- [RECORDS SUPPLIED]
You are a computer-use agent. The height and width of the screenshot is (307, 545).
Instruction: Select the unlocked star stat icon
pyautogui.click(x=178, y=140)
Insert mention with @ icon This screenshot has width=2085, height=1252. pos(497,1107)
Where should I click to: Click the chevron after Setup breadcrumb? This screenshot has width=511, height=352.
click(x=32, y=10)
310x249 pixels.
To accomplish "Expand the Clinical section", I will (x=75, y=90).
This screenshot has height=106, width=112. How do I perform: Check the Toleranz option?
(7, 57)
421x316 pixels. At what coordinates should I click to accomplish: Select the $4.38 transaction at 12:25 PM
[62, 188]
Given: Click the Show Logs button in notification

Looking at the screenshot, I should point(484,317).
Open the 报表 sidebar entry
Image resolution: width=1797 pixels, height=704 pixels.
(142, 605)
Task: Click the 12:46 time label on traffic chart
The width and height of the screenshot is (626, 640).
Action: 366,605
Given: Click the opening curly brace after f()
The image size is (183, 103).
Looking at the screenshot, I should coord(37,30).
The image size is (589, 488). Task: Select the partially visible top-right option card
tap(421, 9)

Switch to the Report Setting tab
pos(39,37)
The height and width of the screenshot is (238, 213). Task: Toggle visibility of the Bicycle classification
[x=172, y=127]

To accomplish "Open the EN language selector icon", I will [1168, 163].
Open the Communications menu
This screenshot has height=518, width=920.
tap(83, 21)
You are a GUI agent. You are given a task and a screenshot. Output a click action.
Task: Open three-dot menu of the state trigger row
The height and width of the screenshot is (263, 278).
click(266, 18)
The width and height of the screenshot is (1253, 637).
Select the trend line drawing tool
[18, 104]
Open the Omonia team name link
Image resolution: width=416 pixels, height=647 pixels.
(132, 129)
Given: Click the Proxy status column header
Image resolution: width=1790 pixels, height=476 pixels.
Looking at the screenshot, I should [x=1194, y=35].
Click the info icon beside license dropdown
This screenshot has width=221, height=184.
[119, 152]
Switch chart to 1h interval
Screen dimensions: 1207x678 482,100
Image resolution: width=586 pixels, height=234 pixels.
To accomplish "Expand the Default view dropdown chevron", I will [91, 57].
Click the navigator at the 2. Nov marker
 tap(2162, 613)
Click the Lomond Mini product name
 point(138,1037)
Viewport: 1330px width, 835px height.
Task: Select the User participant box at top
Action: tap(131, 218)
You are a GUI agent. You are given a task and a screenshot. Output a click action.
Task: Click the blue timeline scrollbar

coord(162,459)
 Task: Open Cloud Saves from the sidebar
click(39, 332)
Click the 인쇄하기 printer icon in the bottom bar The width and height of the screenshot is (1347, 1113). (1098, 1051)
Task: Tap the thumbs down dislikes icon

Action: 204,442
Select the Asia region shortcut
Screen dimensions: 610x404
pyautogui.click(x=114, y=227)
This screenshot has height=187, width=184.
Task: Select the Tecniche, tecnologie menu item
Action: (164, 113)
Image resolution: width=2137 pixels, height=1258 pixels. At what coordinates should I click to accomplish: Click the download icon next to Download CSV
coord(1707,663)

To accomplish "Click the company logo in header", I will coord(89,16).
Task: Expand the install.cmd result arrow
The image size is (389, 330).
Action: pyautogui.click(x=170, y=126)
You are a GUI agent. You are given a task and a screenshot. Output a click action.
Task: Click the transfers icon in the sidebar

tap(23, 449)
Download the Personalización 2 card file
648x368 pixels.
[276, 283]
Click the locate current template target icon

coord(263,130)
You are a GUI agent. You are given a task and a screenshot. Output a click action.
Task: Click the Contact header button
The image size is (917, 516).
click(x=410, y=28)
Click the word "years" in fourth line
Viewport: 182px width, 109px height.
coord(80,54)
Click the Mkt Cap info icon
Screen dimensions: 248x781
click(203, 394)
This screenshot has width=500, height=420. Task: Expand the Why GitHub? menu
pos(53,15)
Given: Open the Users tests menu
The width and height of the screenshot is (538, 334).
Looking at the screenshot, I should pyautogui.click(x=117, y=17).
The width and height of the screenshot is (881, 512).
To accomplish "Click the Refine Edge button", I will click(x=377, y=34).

- [WRITTEN EXERCISE]
Format every line of the material above as a JSON list of strings, one string per line, omitting blank lines.

- [ANSWER]
[
  "You are a computer-use agent. The height and width of the screenshot is (307, 545).",
  "Instruction: Select the unlocked star stat icon",
  "pyautogui.click(x=178, y=140)",
  "Insert mention with @ icon This screenshot has width=2085, height=1252. pos(497,1107)",
  "Where should I click to: Click the chevron after Setup breadcrumb? This screenshot has width=511, height=352.",
  "click(x=32, y=10)",
  "310x249 pixels.",
  "To accomplish \"Expand the Clinical section\", I will (x=75, y=90).",
  "This screenshot has height=106, width=112. How do I perform: Check the Toleranz option?",
  "(7, 57)",
  "421x316 pixels. At what coordinates should I click to accomplish: Select the $4.38 transaction at 12:25 PM",
  "[62, 188]",
  "Given: Click the Show Logs button in notification",
  "Looking at the screenshot, I should point(484,317).",
  "Open the 报表 sidebar entry",
  "Image resolution: width=1797 pixels, height=704 pixels.",
  "(142, 605)",
  "Task: Click the 12:46 time label on traffic chart",
  "The width and height of the screenshot is (626, 640).",
  "Action: 366,605",
  "Given: Click the opening curly brace after f()",
  "The image size is (183, 103).",
  "Looking at the screenshot, I should coord(37,30).",
  "The image size is (589, 488). Task: Select the partially visible top-right option card",
  "tap(421, 9)",
  "Switch to the Report Setting tab",
  "pos(39,37)",
  "The height and width of the screenshot is (238, 213). Task: Toggle visibility of the Bicycle classification",
  "[x=172, y=127]",
  "To accomplish \"Open the EN language selector icon\", I will [1168, 163].",
  "Open the Communications menu",
  "This screenshot has height=518, width=920.",
  "tap(83, 21)",
  "You are a GUI agent. You are given a task and a screenshot. Output a click action.",
  "Task: Open three-dot menu of the state trigger row",
  "The height and width of the screenshot is (263, 278).",
  "click(266, 18)",
  "The width and height of the screenshot is (1253, 637).",
  "Select the trend line drawing tool",
  "[18, 104]",
  "Open the Omonia team name link",
  "Image resolution: width=416 pixels, height=647 pixels.",
  "(132, 129)",
  "Given: Click the Proxy status column header",
  "Image resolution: width=1790 pixels, height=476 pixels.",
  "Looking at the screenshot, I should [x=1194, y=35].",
  "Click the info icon beside license dropdown",
  "This screenshot has width=221, height=184.",
  "[119, 152]",
  "Switch chart to 1h interval",
  "Screen dimensions: 1207x678 482,100",
  "Image resolution: width=586 pixels, height=234 pixels.",
  "To accomplish \"Expand the Default view dropdown chevron\", I will [91, 57].",
  "Click the navigator at the 2. Nov marker",
  " tap(2162, 613)",
  "Click the Lomond Mini product name",
  " point(138,1037)",
  "Viewport: 1330px width, 835px height.",
  "Task: Select the User participant box at top",
  "Action: tap(131, 218)",
  "You are a GUI agent. You are given a task and a screenshot. Output a click action.",
  "Task: Click the blue timeline scrollbar",
  "coord(162,459)",
  " Task: Open Cloud Saves from the sidebar",
  "click(39, 332)",
  "Click the 인쇄하기 printer icon in the bottom bar The width and height of the screenshot is (1347, 1113). (1098, 1051)",
  "Task: Tap the thumbs down dislikes icon",
  "Action: 204,442",
  "Select the Asia region shortcut",
  "Screen dimensions: 610x404",
  "pyautogui.click(x=114, y=227)",
  "This screenshot has height=187, width=184.",
  "Task: Select the Tecniche, tecnologie menu item",
  "Action: (164, 113)",
  "Image resolution: width=2137 pixels, height=1258 pixels. At what coordinates should I click to accomplish: Click the download icon next to Download CSV",
  "coord(1707,663)",
  "To accomplish \"Click the company logo in header\", I will coord(89,16).",
  "Task: Expand the install.cmd result arrow",
  "The image size is (389, 330).",
  "Action: pyautogui.click(x=170, y=126)",
  "You are a GUI agent. You are given a task and a screenshot. Output a click action.",
  "Task: Click the transfers icon in the sidebar",
  "tap(23, 449)",
  "Download the Personalización 2 card file",
  "648x368 pixels.",
  "[276, 283]",
  "Click the locate current template target icon",
  "coord(263,130)",
  "You are a GUI agent. You are given a task and a screenshot. Output a click action.",
  "Task: Click the Contact header button",
  "The image size is (917, 516).",
  "click(x=410, y=28)",
  "Click the word \"years\" in fourth line",
  "Viewport: 182px width, 109px height.",
  "coord(80,54)",
  "Click the Mkt Cap info icon",
  "Screen dimensions: 248x781",
  "click(203, 394)",
  "This screenshot has width=500, height=420. Task: Expand the Why GitHub? menu",
  "pos(53,15)",
  "Given: Open the Users tests menu",
  "The width and height of the screenshot is (538, 334).",
  "Looking at the screenshot, I should pyautogui.click(x=117, y=17).",
  "The width and height of the screenshot is (881, 512).",
  "To accomplish \"Click the Refine Edge button\", I will click(x=377, y=34)."
]